Biden appoints senior adviser to president who has been under fire for praising Mao Zedong

President-elect Joe Biden appoints Anita Dunn (right) as senior adviser to the president.

On Friday (Jan. 15), President-elect Joe Biden named Anita Dunn as a senior adviser to the president. Dunn resigned from the Obama administration in 2009 after controversy over her praise of Chinese Communist dictator Mao Zedong.

Dunn was a senior adviser to Biden’s 2020 presidential campaign, and last September became co-chair of the Biden-He Jinli transition team.

After being appointed as a senior adviser to the president, the transition team described in its official website that “Anita Dunn brings decades of experience managing and winning political initiative campaigns and advising our nation’s leaders at the highest levels of government.”

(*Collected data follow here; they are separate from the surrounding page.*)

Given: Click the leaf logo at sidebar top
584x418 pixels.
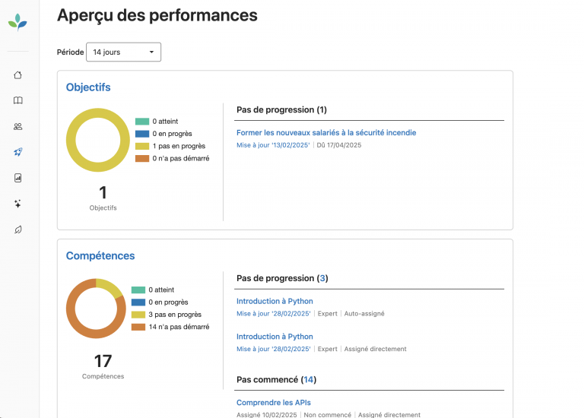Looking at the screenshot, I should pyautogui.click(x=17, y=22).
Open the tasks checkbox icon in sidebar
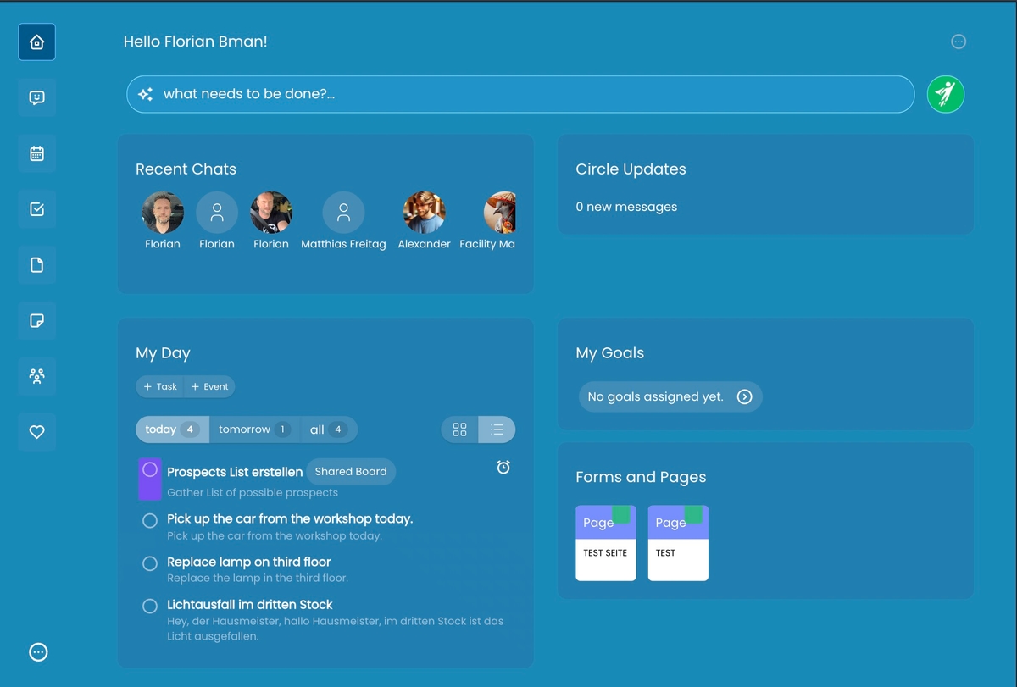The width and height of the screenshot is (1017, 687). 36,209
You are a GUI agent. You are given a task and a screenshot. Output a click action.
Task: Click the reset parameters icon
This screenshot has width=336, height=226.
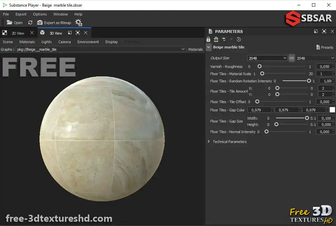[x=238, y=39]
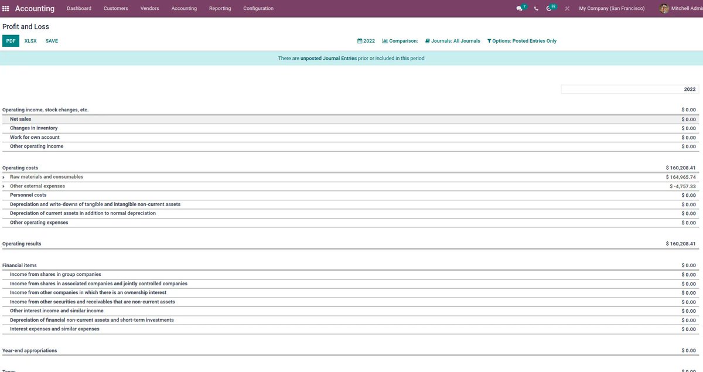Click the Comparison chart icon
The image size is (703, 372).
tap(384, 40)
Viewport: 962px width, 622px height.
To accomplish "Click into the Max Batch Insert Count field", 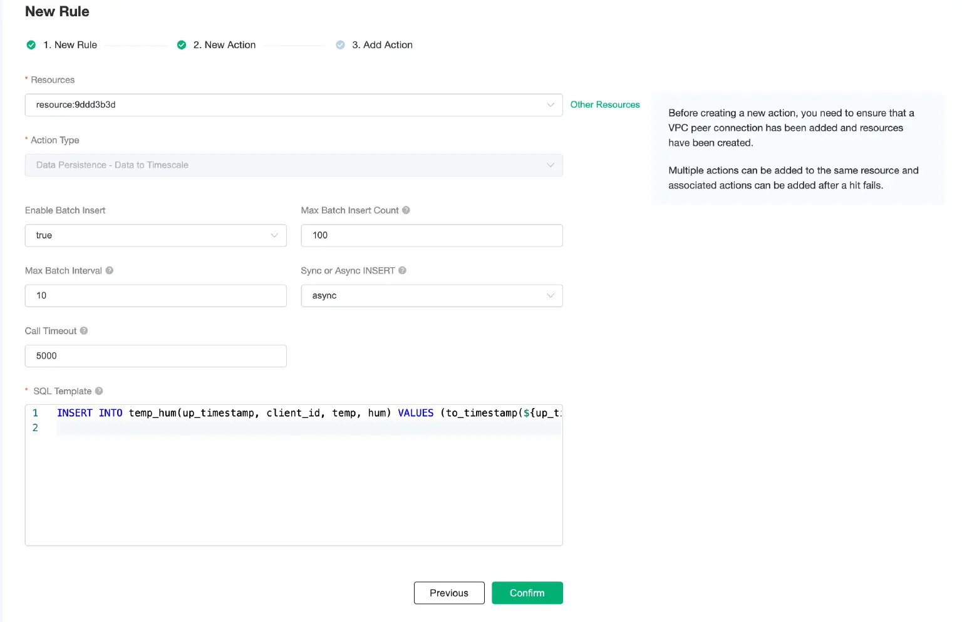I will (x=431, y=235).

The website also shows that Dunn served as chief strategist for Obama’s 2008 presidential campaign and later as White House communications director; in 2012, she helped Obama prepare for the presidential debates; and she has worked “inside and outside of government for former Senate Democratic leader Tom Daschle and former Senator Bill Bradley (R-Ariz.)”.

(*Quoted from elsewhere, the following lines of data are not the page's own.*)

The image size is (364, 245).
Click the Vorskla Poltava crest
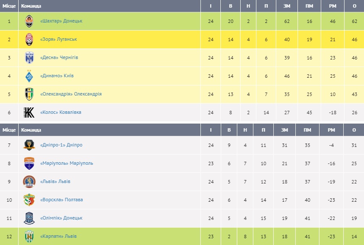[x=29, y=200]
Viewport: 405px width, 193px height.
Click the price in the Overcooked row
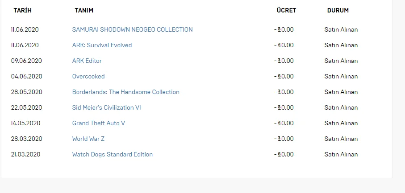[284, 76]
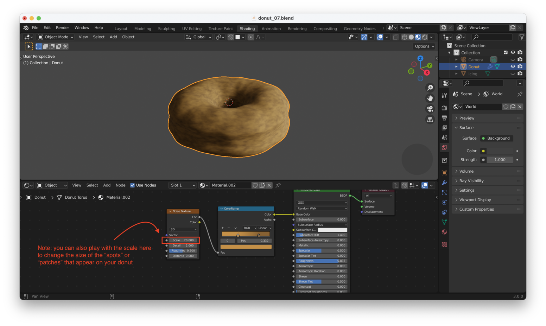This screenshot has width=546, height=326.
Task: Select Wireframe viewport shading mode
Action: [x=405, y=37]
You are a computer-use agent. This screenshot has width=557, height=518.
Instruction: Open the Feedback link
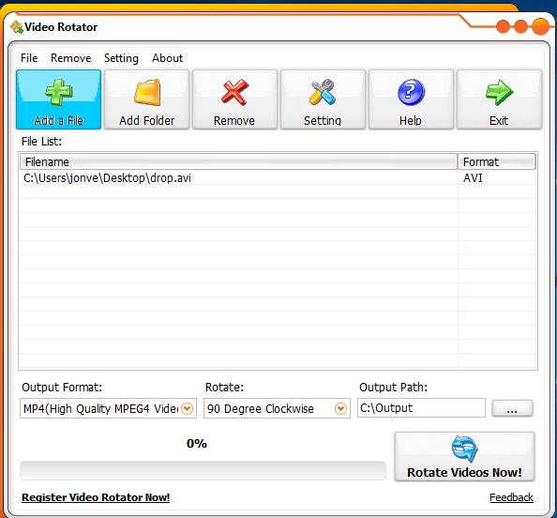coord(511,497)
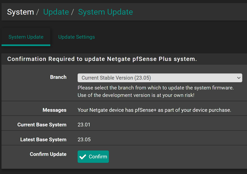
Task: Click the Messages row label
Action: pos(54,110)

But in 2009, Dunn had made public comments about admiring Mao, leading to her eventual resignation as White House communications director.

In June of that year, she said in her commencement address at a Maryland high school that her two favorite political philosophers were former Chinese leader Mao Zedong and Mother Teresa.

Current affairs talk show host Glenn Beck, whose video of the speech aired on Fox, lambasted Mao as a murderous dictator who “believes in Marxism that will destroy our country.

Baker said, “O Americans, just how many radicals do you have to surround the president to understand that when Obama says he wants to change America, the so-called reformist progressives don’t care what you think, they will force you into reform if they have to. And we’re not just talking about those people anymore, but revolutionaries who idolize Mao!”

Dunn later responded that the reference to Mao was a satirical attempt, but it failed.

Also according to the New York Times, Hollywood movie mogul Harvey Weinstein previously sought advice from Dunne when he was accused of sex crimes. Dunn reportedly helped Weinstein develop strategies without charging a fee.